Two main reasons can be accredited to the cause of the cinematic zeitgeist feeling stunted and repetitive: audience appeasement and money. All movies nowadays feel the same, because without audiences wanting to pay to physically see a movie in the cinema, production companies cannot make a profit, and so the movie flops. Hence, mainstream movies today are using the same techniques, the same plots, and the same structure, because previous success will sell again. At the end of the day, Hollywood is a business.
Film structure, plot progression, and storyline development are potentially the most important elements of a film. No matter how good the plot is, if the story isn’t being followed, the audience won't like it; thus, a linear storyline is the blueprint to most contemporary films. Tarantino's 1992 debut Reservoir Dogs brought the non-linear storyline to the mainstream. This led to ripoffs and dupes of his structures, and made the format arguably overrun, and now we're back to square one: set up, conflict, resolution.
In the spirit of audience appeasement once more, Hollywood films are ruining the tone of movies nowadays by trying to be too trendy. Social media users on all platforms, whether it be Letterboxd or Reddit, Instagram or X, have caught up with this point, noting the cringiness of contemporary movies using what some have dubbed ‘TikTok language’. With the trend cycle moving at rapid speeds, films that use trendy language, outfits, and hobbies at the time of production end up looking too on the nose and aim to be so in tune with pop culture that it just leaves the film feeling dated from the minute you buy a ticket on release day.
I’ll leave you with one more point: Hollywood is scared to take cinematic risks in an effort to preserve sensitive audiences and keep their money up. Gangster movies are too violent, the lead man in a romance is high-key misogynistic, horror movies are over-sexualised. So Hollywood changed this! Gangsters get taken down, the lead man learns about emotions, and now everyone is killed in the horror flicks – not just the teenager who had sex! The contemporary film scene has become lazy and repetitive in an age in which critical thinking, nuanced characters and intricate plots that don’t have definitive yes and no answers to moral or social quandaries are lost.

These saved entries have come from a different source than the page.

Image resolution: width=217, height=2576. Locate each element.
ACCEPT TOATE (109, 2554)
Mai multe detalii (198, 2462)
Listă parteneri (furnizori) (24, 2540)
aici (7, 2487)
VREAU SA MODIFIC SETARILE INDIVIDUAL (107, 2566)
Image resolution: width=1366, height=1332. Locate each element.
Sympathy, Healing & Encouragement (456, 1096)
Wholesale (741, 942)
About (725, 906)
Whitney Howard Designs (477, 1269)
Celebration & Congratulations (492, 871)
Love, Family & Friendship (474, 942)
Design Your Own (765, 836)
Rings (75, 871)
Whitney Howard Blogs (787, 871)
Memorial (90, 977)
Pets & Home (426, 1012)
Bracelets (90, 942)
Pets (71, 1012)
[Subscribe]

Now, this isn’t to discredit and say that the real issues and concerning, glamorised ideology that was in film is good by any means, but at the same time having morally corrupt characters and themes is representative of the evils of the real world, and is thus important to have represented in film. In an era where the line between originality and rip-offs is basically non-existent, audiences have the opportunity to embrace the comfort of familiar films while still appreciating and supporting filmmakers who take creative risks and go against the conventions of contemporary cinema.
Go to small, local cinemas, watch independent films, and critique what you see!